Sehari sebelumnya, kedua acuan harga minyak sempat melonjak 2,5% setelah data menunjukkan penurunan tak terduga pada persediaan minyak AS, disertai kekhawatiran bahwa serangan Ukraina terhadap infrastruktur energi Rusia dapat mengganggu pasokan global. Namun, sejumlah analis menilai kenaikan tajam tersebut lebih dipicu sentimen jangka pendek ketimbang faktor fundamental yang kuat.
Menurut Priyanka Sachdeva dari Phillip Nova, harga minyak mulai menghadapi batas atas akibat melemahnya permintaan musiman serta potensi peningkatan pasokan dari OPEC+ pada kuartal keempat.

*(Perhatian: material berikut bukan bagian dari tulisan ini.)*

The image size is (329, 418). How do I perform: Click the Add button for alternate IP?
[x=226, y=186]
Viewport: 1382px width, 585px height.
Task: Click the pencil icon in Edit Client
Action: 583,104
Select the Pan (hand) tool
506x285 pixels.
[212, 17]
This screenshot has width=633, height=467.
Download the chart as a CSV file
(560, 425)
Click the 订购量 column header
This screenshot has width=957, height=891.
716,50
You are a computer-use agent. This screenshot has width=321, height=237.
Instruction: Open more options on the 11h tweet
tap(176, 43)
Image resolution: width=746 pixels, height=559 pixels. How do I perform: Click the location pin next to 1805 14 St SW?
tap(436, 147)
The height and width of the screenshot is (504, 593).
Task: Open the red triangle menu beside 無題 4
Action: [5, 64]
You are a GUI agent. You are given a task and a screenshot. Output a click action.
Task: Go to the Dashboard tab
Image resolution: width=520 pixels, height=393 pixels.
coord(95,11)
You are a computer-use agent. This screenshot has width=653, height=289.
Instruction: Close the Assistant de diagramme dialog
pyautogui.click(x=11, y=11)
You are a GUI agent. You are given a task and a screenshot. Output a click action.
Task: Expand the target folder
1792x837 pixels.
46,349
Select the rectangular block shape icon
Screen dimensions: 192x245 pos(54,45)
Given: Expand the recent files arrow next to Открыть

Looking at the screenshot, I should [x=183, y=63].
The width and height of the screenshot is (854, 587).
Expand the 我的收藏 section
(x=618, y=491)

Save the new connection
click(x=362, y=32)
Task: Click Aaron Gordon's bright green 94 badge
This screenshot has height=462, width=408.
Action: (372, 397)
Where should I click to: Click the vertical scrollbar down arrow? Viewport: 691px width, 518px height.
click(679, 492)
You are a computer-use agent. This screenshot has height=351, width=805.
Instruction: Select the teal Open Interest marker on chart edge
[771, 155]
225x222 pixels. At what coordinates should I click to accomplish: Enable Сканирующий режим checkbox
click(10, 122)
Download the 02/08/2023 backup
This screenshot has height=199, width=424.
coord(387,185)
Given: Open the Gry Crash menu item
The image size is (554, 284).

Kembalinya ekspor minyak dari Kurdistan Irak juga memperkuat narasi kemungkinan terjadinya kelebihan pasokan, yang kemudian memicu koreksi harga.
Meski begitu, sebagian analis menekankan bahwa tekanan dari sisi fundamental sejauh ini masih terbatas. Laporan JP Morgan mencatat bahwa permintaan bensin AS mulai melambat, sejalan dengan tren perjalanan yang lebih moderat. Kondisi ini membuat pelaku pasar semakin berhati-hati, sehingga harga minyak tetap rentan terhadap koreksi dalam jangka pendek.
Poin Penting:
-
Brent $69,05 dan WTI $64,72, masing-masing turun 0,4% pada perdagangan Asia.
-
Lonjakan 2,5% pada Rabu dipicu penurunan stok minyak AS dan risiko pasokan Rusia.
-
Tekanan korektif berasal dari lemahnya permintaan musiman dan kembalinya ekspor Kurdistan.
-
Fundamental masih netral, tetapi permintaan bensin AS yang melemah membuat pasar berhati-hati.